Under CC 1798.29, any person or business that owns or licenses computerized data including personal information about California residents must notify affected individuals in the event of a breach. Personal information is defined as first name/initial + last name plus SSN, driver's license, financial account number, medical information, health insurance information, or username/email + password. Notification must be made "in the most expedient time possible and without unreasonable delay" (AG guidance suggests ~45 days). If more than 500 California residents are affected, the business must also notify the California Attorney General. Notification must include specific elements required by CC 1798.29(d), and if SSN or driver's license was breached, the business must offer 12 months of free credit monitoring per CC 1798.82.

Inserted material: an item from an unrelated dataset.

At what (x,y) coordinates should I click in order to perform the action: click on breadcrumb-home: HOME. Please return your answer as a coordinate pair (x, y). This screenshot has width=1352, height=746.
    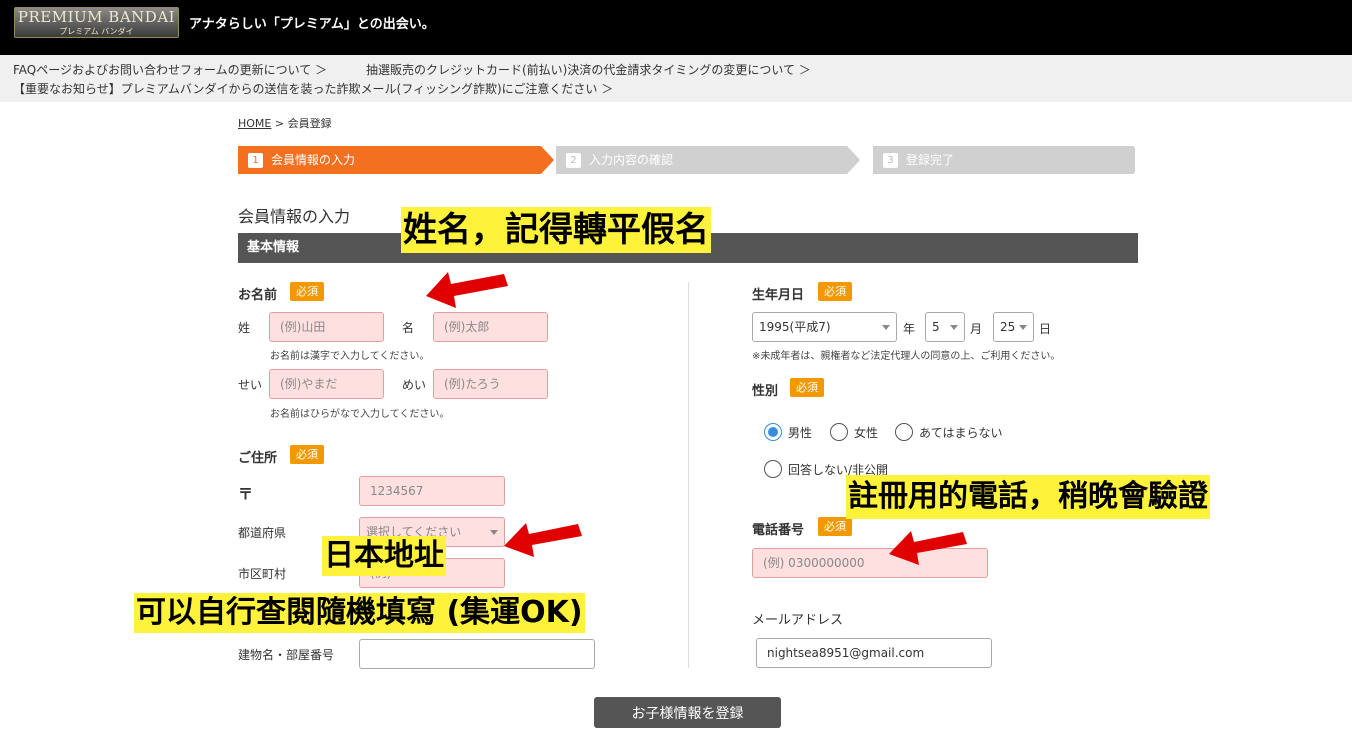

CPRA made significant changes effective January 1, 2023: (1) Created the California Privacy Protection Agency (CPPA) as a new enforcement authority, (2) Added a "right to correct" inaccurate personal information (CC 1798.106), (3) Added a "right to limit use of sensitive personal information" (CC 1798.121), (4) Expanded the definition of "sensitive personal information" to include precise geolocation, racial/ethnic origin, religious beliefs, union membership, genetic data, biometric data, health data, sex life/sexual orientation, (5) Changed "sale" threshold from 50,000 to 100,000 consumers, (6) Created new "sharing" category for cross-context behavioral advertising, (7) Tripled look-back period for responding to data requests from 12 to 36 months, (8) Created stricter data minimization and purpose limitation requirements, and (9) Added employee data protections (previously exempt).